MacNair founded the group with two other Feminists for Life leaders, Helen Alvaré and Susan Gibbs. After three years, MacNair, Gibbs, and Alvaré moved on to other projects. They were succeeded by experienced political activists Marjorie Dannenfelser and then Jane Abraham, changing the aim of the group away from bipartisan candidates. According to MacNair, "basically what happened is that Republicans took over". The SBA List now endorses male candidates, including anti-abortion men who are running against women who support abortion rights, and also Republican anti-abortion candidates of either sex running against Democratic anti-abortion candidates. Regarding the change of focus, MacNair said, "I was furious... but at that point there was nothing I could do about it."

==Psychology of killing==
MacNair's doctoral research was on the psychology of killing. She studied soldiers, torturers, executioners, policemen, abortion providers, veterinarians, bullfighters and Nazi records. She pored over the National Vietnam Veterans Readjustment Study, analyzed the nearly 1700 questionnaires in a new manner, and found that soldiers who reported having killed someone were more likely to suffer psychological harm. She coined the term "perpetration-induced traumatic stress" (PITS), a form of post-traumatic stress disorder (PTSD) that may affect those such as soldiers, police and doctors who participate in killing. Thomas L. Murtaugh, Ph.D., the Project Officer, National Center for PTSD, said that MacNair's research was "groundbreaking". In August 2000, MacNair joined PTSD therapist William Chamberlain and Lieutenant Colonel Dave Grossman (the author of On Killing: The Psychological Cost of Learning to Kill in War and Society) in a panel discussion about PTSD at a convention of the American Psychiatric Association. In 2002 she published a book: Perpetration-Induced Traumatic Stress: The Psychological Consequences of Killing.

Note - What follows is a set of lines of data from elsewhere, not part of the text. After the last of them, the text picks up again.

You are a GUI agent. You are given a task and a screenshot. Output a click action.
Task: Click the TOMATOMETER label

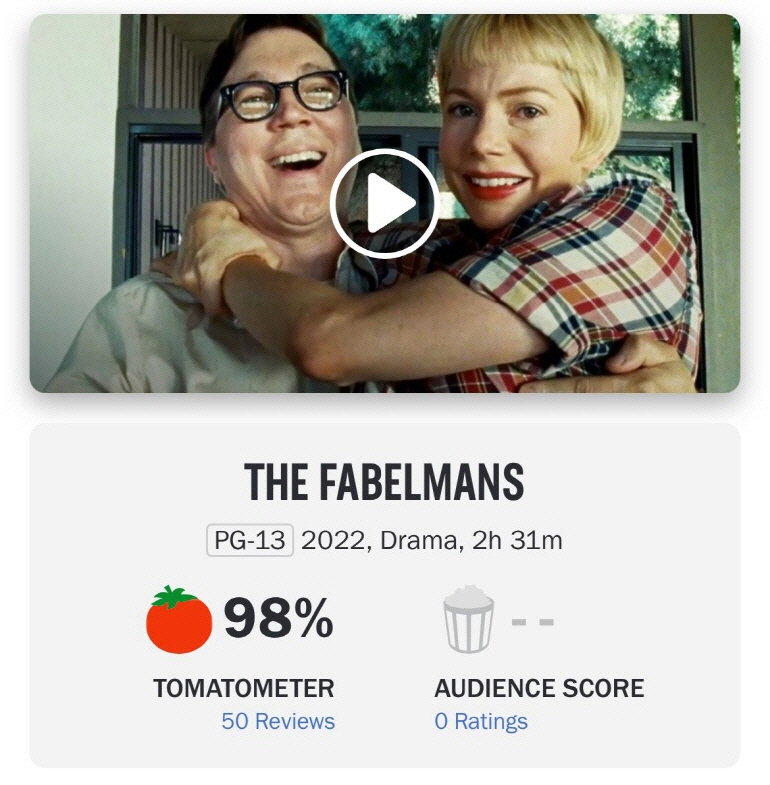(x=243, y=688)
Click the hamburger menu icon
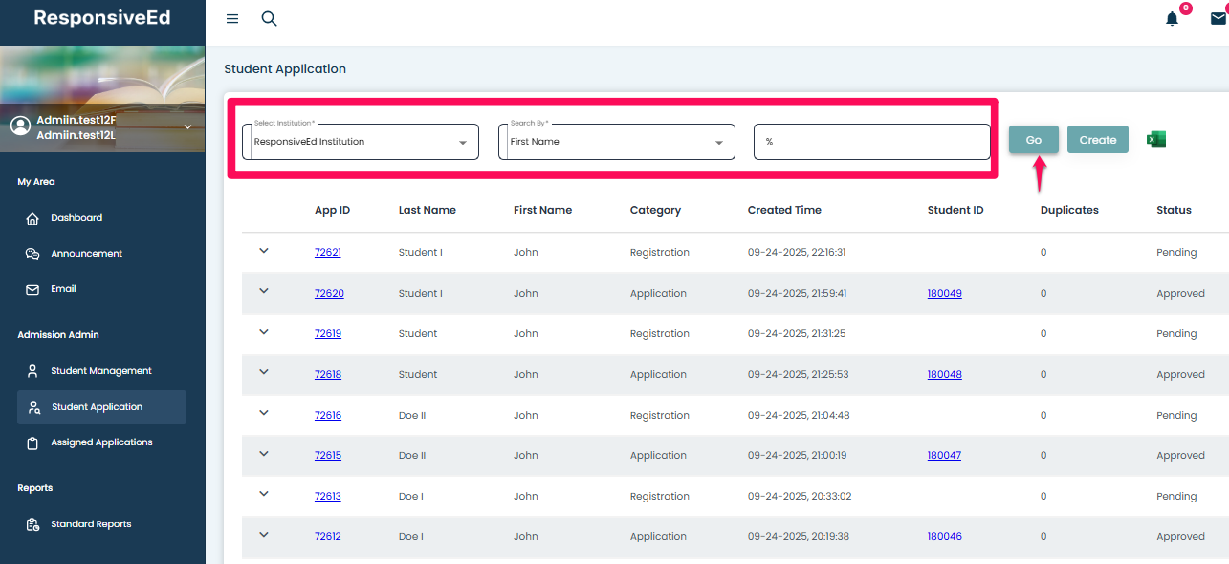The height and width of the screenshot is (564, 1229). point(233,19)
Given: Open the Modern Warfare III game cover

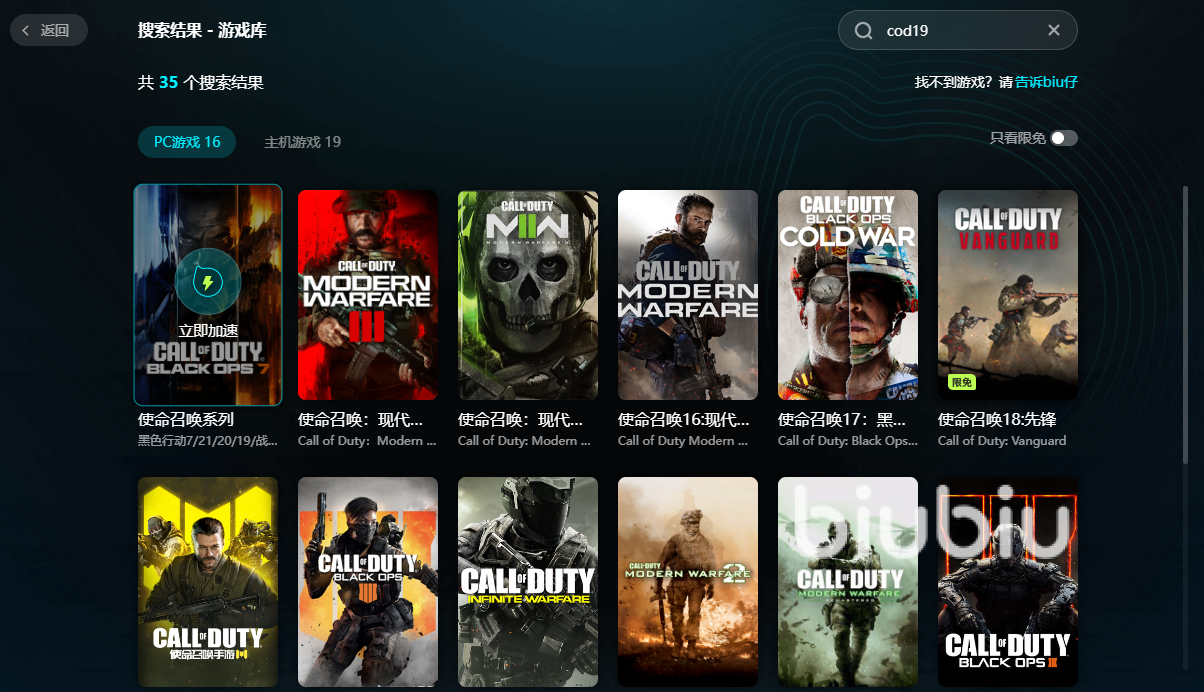Looking at the screenshot, I should 368,295.

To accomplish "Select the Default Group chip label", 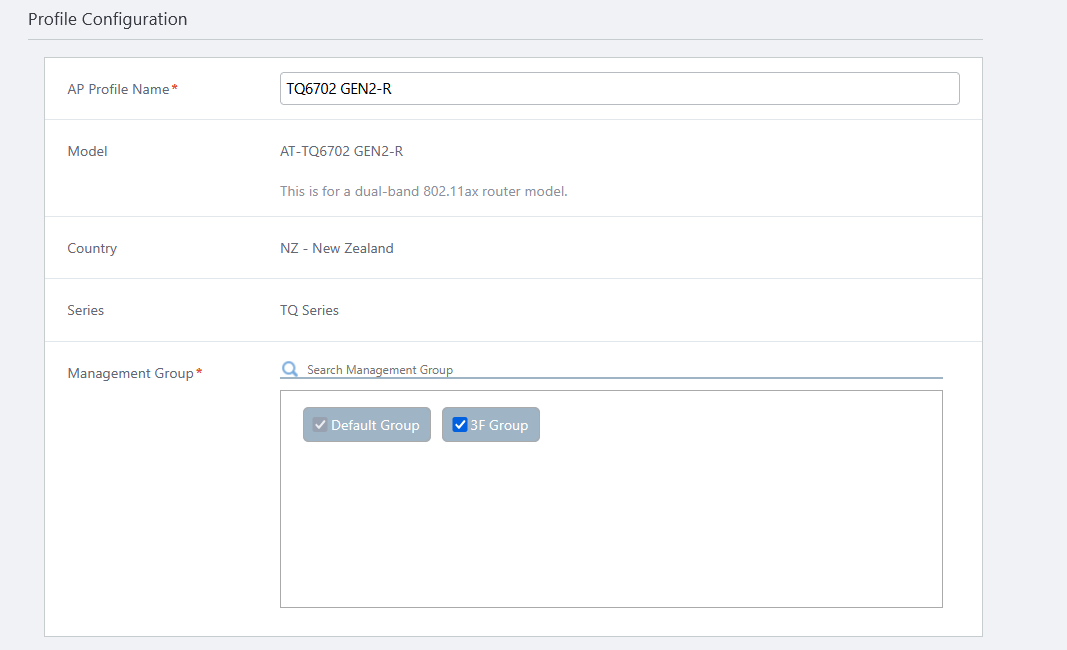I will (x=375, y=425).
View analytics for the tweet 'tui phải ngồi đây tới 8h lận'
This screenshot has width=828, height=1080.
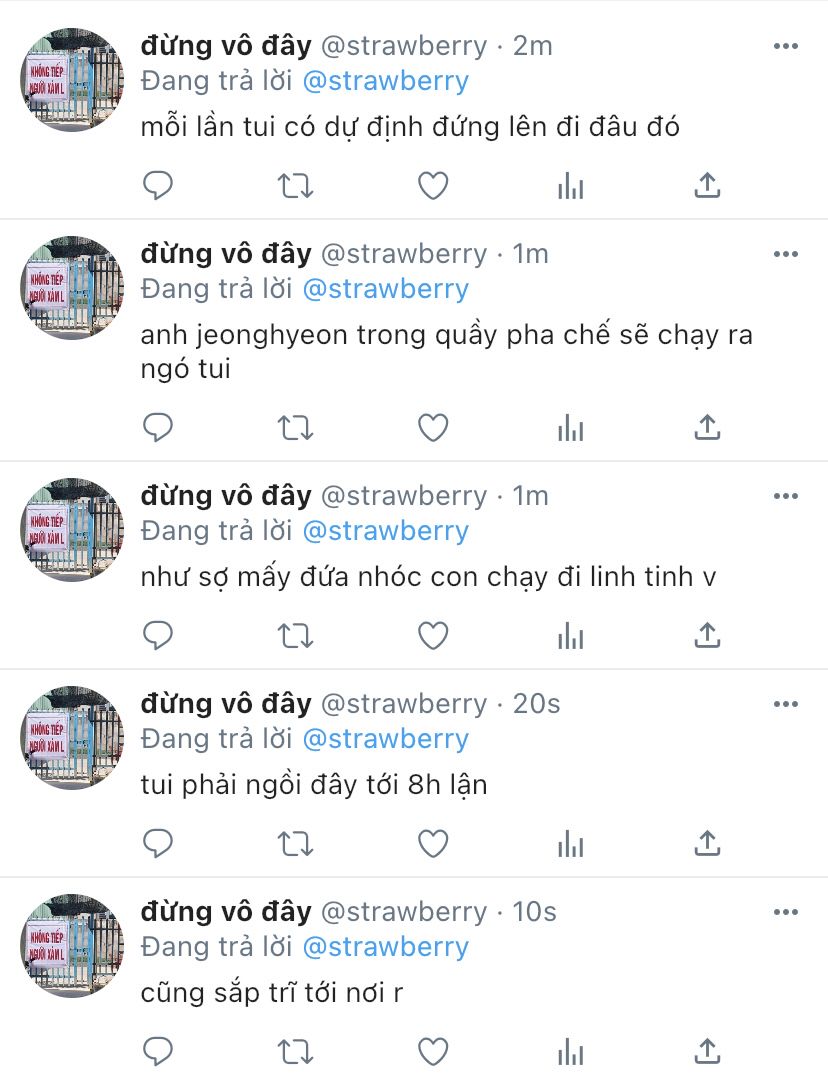point(570,844)
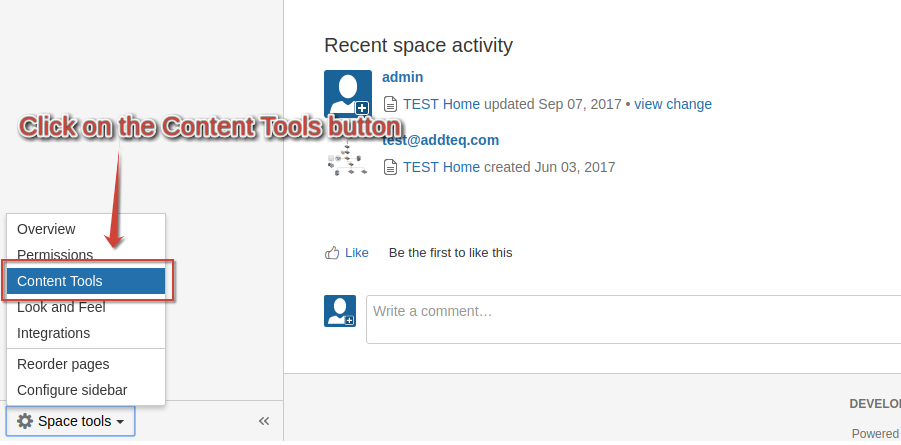Screen dimensions: 901x445
Task: Click page icon beside TEST Home created
Action: pyautogui.click(x=390, y=167)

In July 2004, The New Yorker quoted MacNair regarding PITS; following this, the Los Angeles Times cited her as an expert on veteran psychology. In October 2004, director David O. Russell shot footage of MacNair speaking about PTSD and PITS for his documentary Soldiers Pay. Co-director Juan Carlos Zaldívar said, "She made really interesting contributions that we think are valid and should be part of the conversation of PTSD today."

==Vegetarianism==
MacNair is against the killing of animals for food. She became a vegetarian at age 16. She has written about the ethics of eating meat and about the practices of vegetarianism and veganism and has spoken on this topic at several conferences, including the annual NAVS Vegetarian Summerfest.

==Personal life==
At age 14 MacNair became a member of the Religious Society of Friends, and is currently a member of the Penn Valley Meeting in Kansas City. In the 1970s and 1980s, MacNair was arrested seven times for protesting nuclear weapons, five times for protesting nuclear power plants, and five times for protesting abortion clinics. She is the mother of a son conceived in 1984 by anonymous artificial insemination. She lives in her childhood home in Kansas City, Missouri.